In a fluid marketplace and unpredictable regulatory environment, the following may be the most viable long-term options to mitigate the impact of Safari changes and other impending changes while maintaining valuable data-driven marketing strategies — though both could be challenging to execute given competing commercial interests:

  1. Develop a common, consolidated ID routed through a single domain. This could be accomplished via a redirect, a platform approach aimed at establishing a sign-on experience across many logged-in users across domains, or it could be client-mediated/browser-based.

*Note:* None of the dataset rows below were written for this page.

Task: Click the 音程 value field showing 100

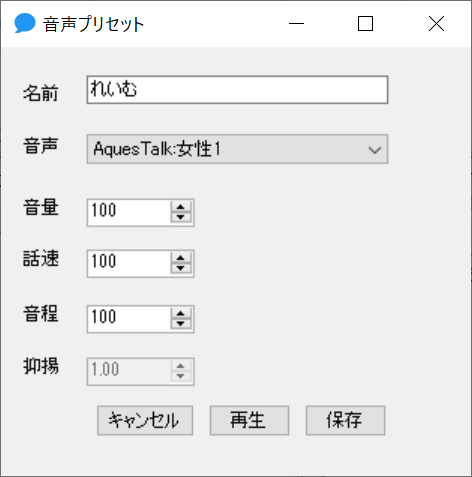Action: click(x=129, y=319)
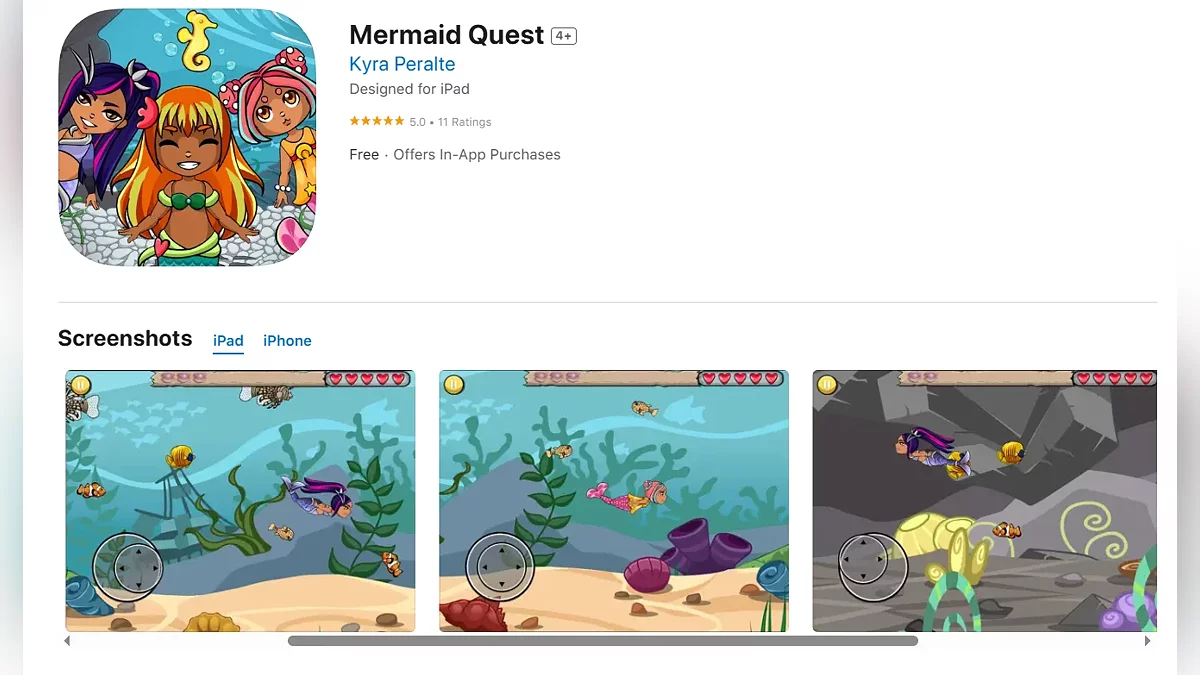Click the joystick control in first screenshot
This screenshot has width=1200, height=675.
pos(127,567)
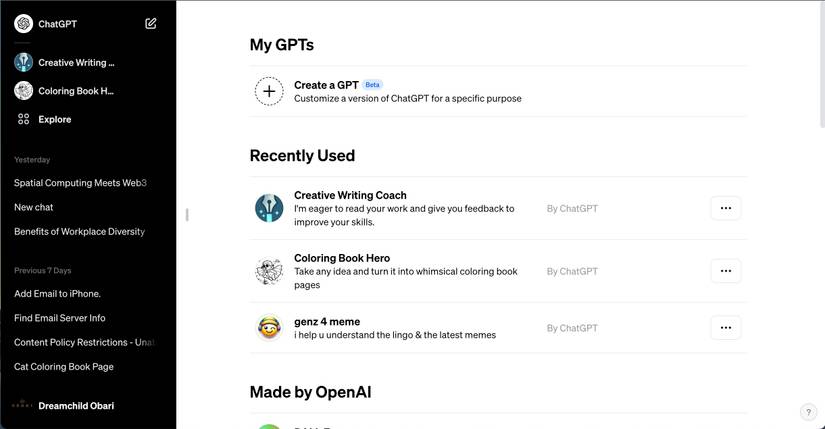
Task: Click the ChatGPT logo in sidebar
Action: 23,24
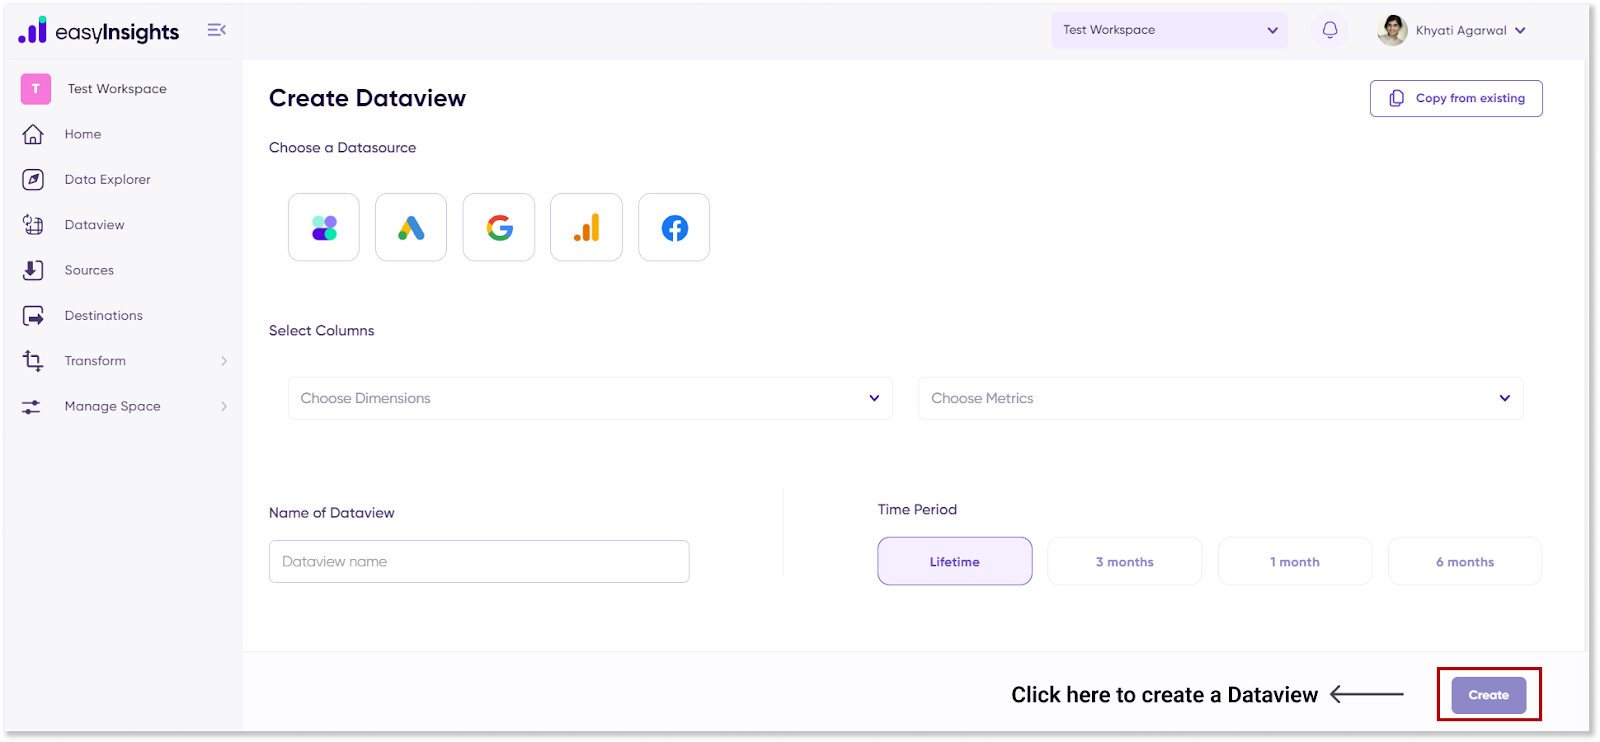Choose the 6 months time period
The width and height of the screenshot is (1600, 742).
click(x=1464, y=562)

This approach could allow sufficient refresh frequency within the 24-hour cookie window for first-party cookies to remain somewhat persistent, reduce fragmentation, reduce the need for resource-intensive ID syncing services that would likely enter the fray during short-term mitigation, and better position the industry to navigate GDPR (European General Data Protection Regulation) compliance and consumer opt-out controls via deterministic cross-device matching.
  2. Work with browsers on standards for ID similar to advertising IDs (IDFA/AAID) on mobile devices that could be used in place of cookies to identify a consumer endpoint and to replace cookies to mark the user. Browsers would also need to provide interfaces for resetting IDs. This would provide better control in the hands of users to manage their privacy while supporting the advertising ecosystem and solution providers, including support for opt-in and opt-out by users for specific service providers.

IMMEDIATE NEXT STEPS

  • Buyers: Evaluate in-house and external commercial modelling options so impression valuation and measurement strategies within Safari environments are not as reliant on third-party cookie relationships. This could include reliance on a dedicated cookie ID matching service throughout a chosen technology stack, use of non-cookie -based information to decision against impression opportunities, or prioritizing publishers that have predictable and consistent first-party relationship with consumers.

 

  • Publishers: Work with technology partners to examine how site audience data can be captured and communicated in a first-party context, and how centralized identity syncing solutions could advance monetization approaches. Also consider sales strategies that return to an emphasis on contextual alignment with premium content vs. audience addressability.

 

  • Platforms: Re-examine buyer and seller integrations – and syncing strategies, specifically – to find practical ways to communicate first-party device, audience, and context-based information for the purposes of cross-screen measurement and impression valuation.

 

  • Everyone: In addition to considering the summarized short-term options, we urge industry participants to collaborate with partners/vendors to develop new, sustainable, consumer-friendly approaches to identity resolution and management. We also ask interested parties to work with IAB Tech Lab to (1) define and evolve identity standards for the industry as a whole and (2) engage with key players in the ecosystem on effective long-term strategies.